(Dataset entries)
--
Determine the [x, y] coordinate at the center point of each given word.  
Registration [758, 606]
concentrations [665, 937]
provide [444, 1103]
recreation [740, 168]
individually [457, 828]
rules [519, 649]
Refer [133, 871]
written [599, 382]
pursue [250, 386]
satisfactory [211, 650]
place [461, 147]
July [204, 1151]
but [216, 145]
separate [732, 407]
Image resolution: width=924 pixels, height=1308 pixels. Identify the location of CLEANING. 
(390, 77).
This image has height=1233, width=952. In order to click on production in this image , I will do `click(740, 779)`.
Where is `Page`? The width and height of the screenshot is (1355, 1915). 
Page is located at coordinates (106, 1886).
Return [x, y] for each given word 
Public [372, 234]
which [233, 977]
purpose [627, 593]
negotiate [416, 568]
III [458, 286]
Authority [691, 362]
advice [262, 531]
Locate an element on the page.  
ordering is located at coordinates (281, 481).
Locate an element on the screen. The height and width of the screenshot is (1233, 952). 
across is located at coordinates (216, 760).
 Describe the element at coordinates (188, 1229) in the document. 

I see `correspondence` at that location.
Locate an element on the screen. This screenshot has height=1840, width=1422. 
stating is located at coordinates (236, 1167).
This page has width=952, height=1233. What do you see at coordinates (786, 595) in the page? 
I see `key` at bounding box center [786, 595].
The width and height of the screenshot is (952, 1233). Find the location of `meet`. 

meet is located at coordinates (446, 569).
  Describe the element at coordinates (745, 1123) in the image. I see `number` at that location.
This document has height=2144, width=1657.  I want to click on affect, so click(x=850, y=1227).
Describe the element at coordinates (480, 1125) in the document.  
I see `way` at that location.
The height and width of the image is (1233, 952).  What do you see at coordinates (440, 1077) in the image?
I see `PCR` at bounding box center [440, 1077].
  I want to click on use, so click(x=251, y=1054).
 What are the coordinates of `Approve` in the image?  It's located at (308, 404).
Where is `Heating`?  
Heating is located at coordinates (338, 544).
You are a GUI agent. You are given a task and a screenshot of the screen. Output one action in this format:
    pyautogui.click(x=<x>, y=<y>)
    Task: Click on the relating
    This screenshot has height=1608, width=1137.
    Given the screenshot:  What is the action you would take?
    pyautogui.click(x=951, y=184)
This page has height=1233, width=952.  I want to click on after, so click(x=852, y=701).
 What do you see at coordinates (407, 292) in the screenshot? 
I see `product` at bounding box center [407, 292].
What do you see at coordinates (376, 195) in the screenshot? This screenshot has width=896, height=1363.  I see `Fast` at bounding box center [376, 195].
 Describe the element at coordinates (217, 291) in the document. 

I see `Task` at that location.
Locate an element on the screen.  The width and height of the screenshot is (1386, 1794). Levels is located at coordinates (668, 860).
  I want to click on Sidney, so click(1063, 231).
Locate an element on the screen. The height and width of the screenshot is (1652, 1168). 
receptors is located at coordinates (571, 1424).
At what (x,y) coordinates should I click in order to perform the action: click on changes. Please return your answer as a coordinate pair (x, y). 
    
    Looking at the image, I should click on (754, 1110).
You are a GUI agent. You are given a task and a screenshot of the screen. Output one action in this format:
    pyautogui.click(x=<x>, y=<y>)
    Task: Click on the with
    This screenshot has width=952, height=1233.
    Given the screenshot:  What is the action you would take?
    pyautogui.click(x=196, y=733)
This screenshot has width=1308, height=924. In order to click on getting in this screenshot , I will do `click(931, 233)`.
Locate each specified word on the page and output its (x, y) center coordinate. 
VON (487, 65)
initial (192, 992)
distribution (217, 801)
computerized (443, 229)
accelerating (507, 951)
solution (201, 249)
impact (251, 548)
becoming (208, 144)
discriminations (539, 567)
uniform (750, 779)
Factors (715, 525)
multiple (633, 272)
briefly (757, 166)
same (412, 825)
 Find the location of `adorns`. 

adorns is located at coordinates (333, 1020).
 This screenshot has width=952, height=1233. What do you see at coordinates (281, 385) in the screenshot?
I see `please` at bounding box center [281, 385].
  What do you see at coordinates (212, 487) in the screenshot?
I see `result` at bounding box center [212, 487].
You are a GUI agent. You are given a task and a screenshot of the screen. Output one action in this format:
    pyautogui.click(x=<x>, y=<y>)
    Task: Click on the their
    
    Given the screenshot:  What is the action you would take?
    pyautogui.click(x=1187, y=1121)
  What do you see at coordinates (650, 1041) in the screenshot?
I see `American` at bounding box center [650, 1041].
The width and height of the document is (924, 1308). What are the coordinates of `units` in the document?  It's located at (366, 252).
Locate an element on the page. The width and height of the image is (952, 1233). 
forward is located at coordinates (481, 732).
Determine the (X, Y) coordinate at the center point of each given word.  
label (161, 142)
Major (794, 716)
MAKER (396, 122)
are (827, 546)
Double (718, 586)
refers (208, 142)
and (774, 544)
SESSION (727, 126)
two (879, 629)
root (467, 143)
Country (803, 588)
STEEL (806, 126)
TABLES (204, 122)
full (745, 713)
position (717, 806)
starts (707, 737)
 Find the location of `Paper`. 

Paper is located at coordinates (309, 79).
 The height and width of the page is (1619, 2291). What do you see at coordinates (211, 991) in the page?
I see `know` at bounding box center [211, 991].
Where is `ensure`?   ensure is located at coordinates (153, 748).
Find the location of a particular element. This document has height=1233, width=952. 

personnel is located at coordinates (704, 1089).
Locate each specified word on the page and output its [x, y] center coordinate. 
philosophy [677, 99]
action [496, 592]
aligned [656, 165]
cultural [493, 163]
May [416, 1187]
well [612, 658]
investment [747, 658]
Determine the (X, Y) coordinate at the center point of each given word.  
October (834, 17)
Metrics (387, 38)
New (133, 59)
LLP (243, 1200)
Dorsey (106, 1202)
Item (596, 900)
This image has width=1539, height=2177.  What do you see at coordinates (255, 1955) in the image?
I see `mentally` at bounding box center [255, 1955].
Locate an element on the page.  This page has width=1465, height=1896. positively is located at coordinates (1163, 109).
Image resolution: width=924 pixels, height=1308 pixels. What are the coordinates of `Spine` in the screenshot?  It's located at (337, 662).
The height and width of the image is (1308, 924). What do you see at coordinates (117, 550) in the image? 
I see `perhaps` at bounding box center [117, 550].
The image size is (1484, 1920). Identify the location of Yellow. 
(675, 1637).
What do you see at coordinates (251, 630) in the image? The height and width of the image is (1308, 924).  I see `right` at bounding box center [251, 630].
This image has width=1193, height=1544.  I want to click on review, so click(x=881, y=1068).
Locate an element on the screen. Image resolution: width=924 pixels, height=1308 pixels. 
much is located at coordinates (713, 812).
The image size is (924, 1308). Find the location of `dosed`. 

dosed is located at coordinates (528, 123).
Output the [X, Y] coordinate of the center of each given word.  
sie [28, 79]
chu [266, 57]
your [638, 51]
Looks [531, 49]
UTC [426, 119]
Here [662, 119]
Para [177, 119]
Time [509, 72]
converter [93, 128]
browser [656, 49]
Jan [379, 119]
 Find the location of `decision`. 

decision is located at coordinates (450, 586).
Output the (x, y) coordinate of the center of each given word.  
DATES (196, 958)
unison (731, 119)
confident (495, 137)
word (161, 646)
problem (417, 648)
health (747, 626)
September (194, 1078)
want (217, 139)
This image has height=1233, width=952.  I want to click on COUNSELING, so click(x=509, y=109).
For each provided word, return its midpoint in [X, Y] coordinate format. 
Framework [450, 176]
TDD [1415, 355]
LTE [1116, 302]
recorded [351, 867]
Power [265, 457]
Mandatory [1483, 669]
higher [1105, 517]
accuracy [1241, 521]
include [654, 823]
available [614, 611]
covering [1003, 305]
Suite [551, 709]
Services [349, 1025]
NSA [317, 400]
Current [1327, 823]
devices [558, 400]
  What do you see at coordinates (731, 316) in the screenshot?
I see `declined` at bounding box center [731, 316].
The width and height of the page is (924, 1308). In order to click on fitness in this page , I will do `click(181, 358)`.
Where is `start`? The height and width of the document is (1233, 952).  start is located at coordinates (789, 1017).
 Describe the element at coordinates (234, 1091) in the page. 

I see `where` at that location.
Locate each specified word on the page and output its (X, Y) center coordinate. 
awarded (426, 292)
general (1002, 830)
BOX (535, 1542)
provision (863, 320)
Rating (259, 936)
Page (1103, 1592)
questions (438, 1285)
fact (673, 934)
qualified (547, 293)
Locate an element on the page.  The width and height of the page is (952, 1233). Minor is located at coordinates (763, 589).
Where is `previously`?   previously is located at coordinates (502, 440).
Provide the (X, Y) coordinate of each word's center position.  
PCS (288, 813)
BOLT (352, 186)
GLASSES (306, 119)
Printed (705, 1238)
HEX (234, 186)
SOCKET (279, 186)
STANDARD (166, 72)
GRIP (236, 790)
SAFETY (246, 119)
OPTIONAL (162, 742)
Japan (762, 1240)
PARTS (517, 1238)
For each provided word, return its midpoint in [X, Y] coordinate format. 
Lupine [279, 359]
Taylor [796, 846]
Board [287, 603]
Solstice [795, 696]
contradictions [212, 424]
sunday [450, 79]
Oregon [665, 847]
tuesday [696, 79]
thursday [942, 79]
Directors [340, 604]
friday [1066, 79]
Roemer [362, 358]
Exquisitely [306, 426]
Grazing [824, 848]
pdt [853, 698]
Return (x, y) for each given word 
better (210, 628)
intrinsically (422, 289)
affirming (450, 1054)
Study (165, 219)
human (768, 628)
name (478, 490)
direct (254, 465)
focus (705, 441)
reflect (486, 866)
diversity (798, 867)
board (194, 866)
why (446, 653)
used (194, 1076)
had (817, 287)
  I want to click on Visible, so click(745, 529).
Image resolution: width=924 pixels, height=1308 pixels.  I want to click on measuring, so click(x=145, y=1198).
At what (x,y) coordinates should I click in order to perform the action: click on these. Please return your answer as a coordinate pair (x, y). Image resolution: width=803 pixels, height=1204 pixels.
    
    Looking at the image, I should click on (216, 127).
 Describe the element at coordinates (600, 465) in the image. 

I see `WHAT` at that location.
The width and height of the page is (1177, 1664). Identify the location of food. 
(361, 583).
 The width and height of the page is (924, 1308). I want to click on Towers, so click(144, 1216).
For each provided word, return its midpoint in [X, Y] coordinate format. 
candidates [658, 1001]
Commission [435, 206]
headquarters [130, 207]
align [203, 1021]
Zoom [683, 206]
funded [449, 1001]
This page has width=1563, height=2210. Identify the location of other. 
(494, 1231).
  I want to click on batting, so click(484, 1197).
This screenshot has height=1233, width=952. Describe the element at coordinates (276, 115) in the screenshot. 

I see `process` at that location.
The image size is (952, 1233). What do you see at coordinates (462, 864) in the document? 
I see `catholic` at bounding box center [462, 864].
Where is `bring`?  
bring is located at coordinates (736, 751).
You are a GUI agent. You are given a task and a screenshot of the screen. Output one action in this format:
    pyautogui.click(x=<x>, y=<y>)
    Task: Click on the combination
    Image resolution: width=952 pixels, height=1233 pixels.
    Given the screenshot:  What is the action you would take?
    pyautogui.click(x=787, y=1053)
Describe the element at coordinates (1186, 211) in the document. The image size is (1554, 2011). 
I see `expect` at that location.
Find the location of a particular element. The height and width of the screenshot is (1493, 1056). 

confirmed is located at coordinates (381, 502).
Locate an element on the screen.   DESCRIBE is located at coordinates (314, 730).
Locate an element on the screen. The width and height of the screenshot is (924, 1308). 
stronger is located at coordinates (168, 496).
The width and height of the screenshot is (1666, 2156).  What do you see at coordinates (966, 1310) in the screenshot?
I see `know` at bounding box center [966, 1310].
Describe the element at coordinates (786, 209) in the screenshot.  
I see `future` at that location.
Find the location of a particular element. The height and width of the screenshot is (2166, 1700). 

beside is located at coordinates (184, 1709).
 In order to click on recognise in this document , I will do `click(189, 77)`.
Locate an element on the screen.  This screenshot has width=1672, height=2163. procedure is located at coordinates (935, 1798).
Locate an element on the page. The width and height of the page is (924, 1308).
--
## What this task involves
Reproduce verbatim the lines starting with the one that contains "coordinates (153, 748)." and going on through the one that contains "This image has width=1193, height=1544.", both included.

## Correct answer
Where is `ensure`?   ensure is located at coordinates (153, 748).
Find the location of a particular element. This document has height=1233, width=952. 

personnel is located at coordinates (704, 1089).
Locate each specified word on the page and output its [x, y] center coordinate. 
philosophy [677, 99]
action [496, 592]
aligned [656, 165]
cultural [493, 163]
May [416, 1187]
well [612, 658]
investment [747, 658]
Determine the (X, Y) coordinate at the center point of each given word.  
October (834, 17)
Metrics (387, 38)
New (133, 59)
LLP (243, 1200)
Dorsey (106, 1202)
Item (596, 900)
This image has width=1539, height=2177.  What do you see at coordinates (255, 1955) in the image?
I see `mentally` at bounding box center [255, 1955].
Locate an element on the page.  This page has width=1465, height=1896. positively is located at coordinates (1163, 109).
Image resolution: width=924 pixels, height=1308 pixels. What are the coordinates of `Spine` in the screenshot?  It's located at (337, 662).
The height and width of the image is (1308, 924). What do you see at coordinates (117, 550) in the image? 
I see `perhaps` at bounding box center [117, 550].
The image size is (1484, 1920). Identify the location of Yellow. 
(675, 1637).
What do you see at coordinates (251, 630) in the image? The height and width of the image is (1308, 924).  I see `right` at bounding box center [251, 630].
This image has width=1193, height=1544.  I want to click on review, so click(x=881, y=1068).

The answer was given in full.